Não
serei nada enquanto não souber sobre mim mesmo o que é alma o que é espírito.
Da minh’alma nada sei, nem a sinto, rogo por ela, mas não pressinto que disso
tenha consequência. Já meu espírito, esse que me lembra diariamente de que não
há nem houve minguem a quem eu ame mais do que a mim próprio, conheço bem.
Ele
e eu, quem sabe eu e ele somos platônicos: realidade impalpável, amorfa,
incolor, quando muito guia da minha alma. Mas é um espírito como o é meu corpo que
se modifica para envelhecer. Não conheço a minh’alma, já disse, mas as almas em
geral são, bem sei, imutáveis, eternas, divinas.
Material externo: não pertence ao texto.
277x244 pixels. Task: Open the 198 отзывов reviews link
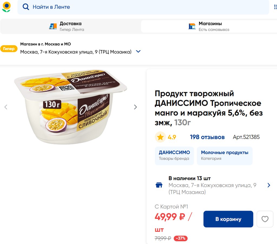tap(207, 137)
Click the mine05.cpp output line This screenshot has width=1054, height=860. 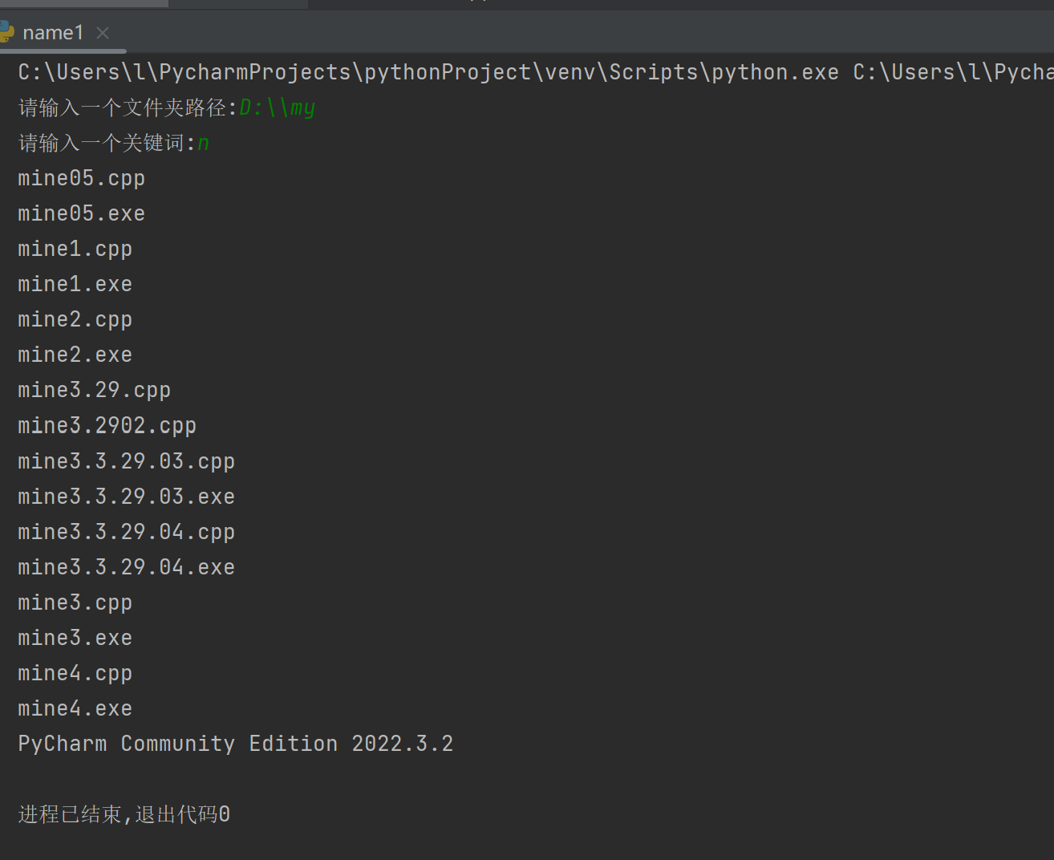click(82, 178)
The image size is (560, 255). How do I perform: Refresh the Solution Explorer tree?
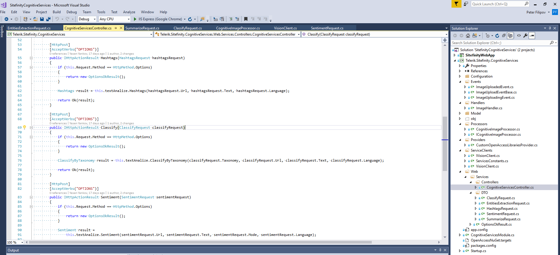[497, 36]

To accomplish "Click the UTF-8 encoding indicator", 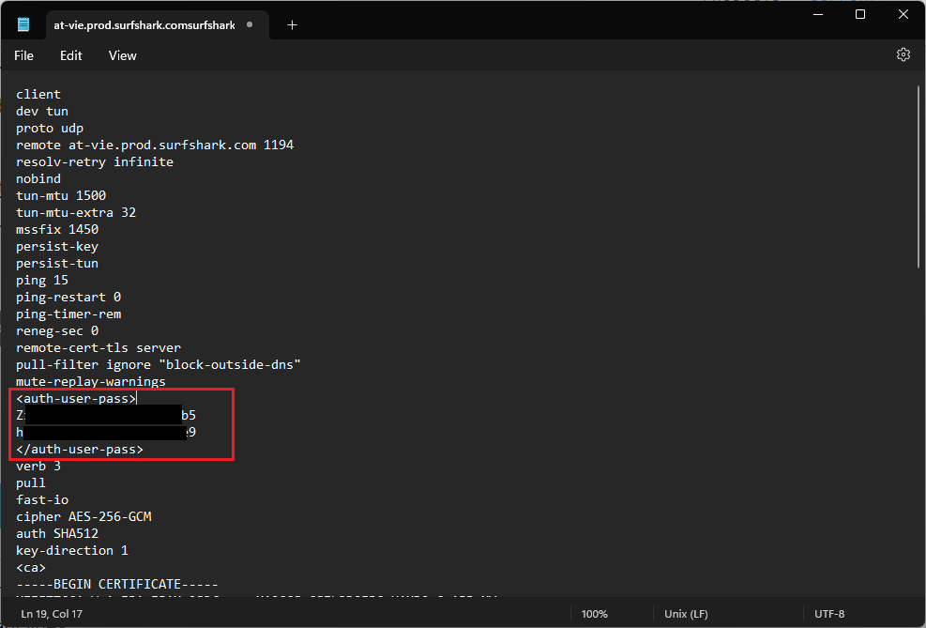I will [828, 614].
Rivalizam com o corpo, pois
desse não absorve qualquer prejuízo.
Assim,
meu guia é o espírito e minh’alma a minha ignorância. Entre eles está meu
coração, aí sim um poço carmim pelo sofrimento que dei causa, pelo vazio da
minha memória. Foi ele que me fez viver uma única vida, cheia de ilusões.
Coração
pingando sangue causou-me perdas – desculpa-me por isso. Fez-me retirado de
tudo, a cuidar só do meu espírito, a descuidar dos meios de aperfeiçoar-me e da
astúcia em livrar-me de instintos perversos.
Pode
ter se estabelecido em mim, aí sim, uma confiança traiçoeira por sem limites,
imensa. Eu, escravo então do meu espírito, da minh’alma, do meu coração, da
minha confiança. Que mais me restaria que vagar solitário e sem crédito por aí?
Alivia-me
que seja dono de uma ilha, aliás, ilhinha, aonde pude gemer como o vento de lá,
lutar com os meus fantasmas – que minha imperatriz dizia serem meu espírito -,
e pude sonhar para não deixar fugir de mim essa única propriedade: meu
espírito.
Pior
desse deleite insular é que havia ali acorrentados eu e meu espírito, ou se
quiserem mais me mortificar: meu espírito e eu.
A
doença, a fraqueza, a paixão, a distancia, os amigos que a mesma doença matou,
as ameaças que a alma que julgo ser a minha faz a cada pecado grave que cometo,
a solidão, o amor, tudo, tudo mesmo suportaria se pelo menos vez por outra
pudesse contemplar-me por inteiro: espírito, coração, alma.
Pouco,
ou melhor, nada me importaria com esse nefasto mundo. Mas, cadê espaço em minha
própria prisão?

Assim
sem esperança, embora cavalgue meu espírito, não quero voltar ao mar – não que
não possa, não quero. Minha ilhinha é cercada de praias e nelas que vou morrer.
Minha
imperatriz, porque ali sou imperador, é sem igual. Só no espelho há quem se lhe
compare. Outro dia a vi tão bela que cheguei imaginar fosse a minha alma –
nunca quis amar outra igual.
Minha
ilhinha é sempre cheia de brisas, de sons, de cheiros, dos ais, dos bocejos da
imperatriz, e dos meus livros. Sem isso não disporia de espírito nenhum.
Nesse
mundo imperial da imperatriz e meu, a única possibilidade é tirar de dentro de
nós lembranças de grandes ideias que um dia tivemos. É aí que meus livros são o
meu próprio espírito. Quantos infinitos dias deitado na areia morna das minhas
praias presumi nuvens chovendo enfeites para a ilhinha, um mundinho do qual não
queria sair.
E
nem tinha por que: belíssima imperatriz sem ouro e rubis, celeiro sempre cheio,
plantas arcadas de frutos, tempo estacionado na primavera....sombra e água
fresca.
No
entanto, também é do Senhor a minh’alma e é possível que se ire por amofina-lo com
minha doença. Suportai-me Senhor, é a única prece do meu espírito.
Espírito
e alma que são complementos meus sede limpos perante os céus, não escondam os
meus desgostos que por demasiados fazem-me esse corpo vazio.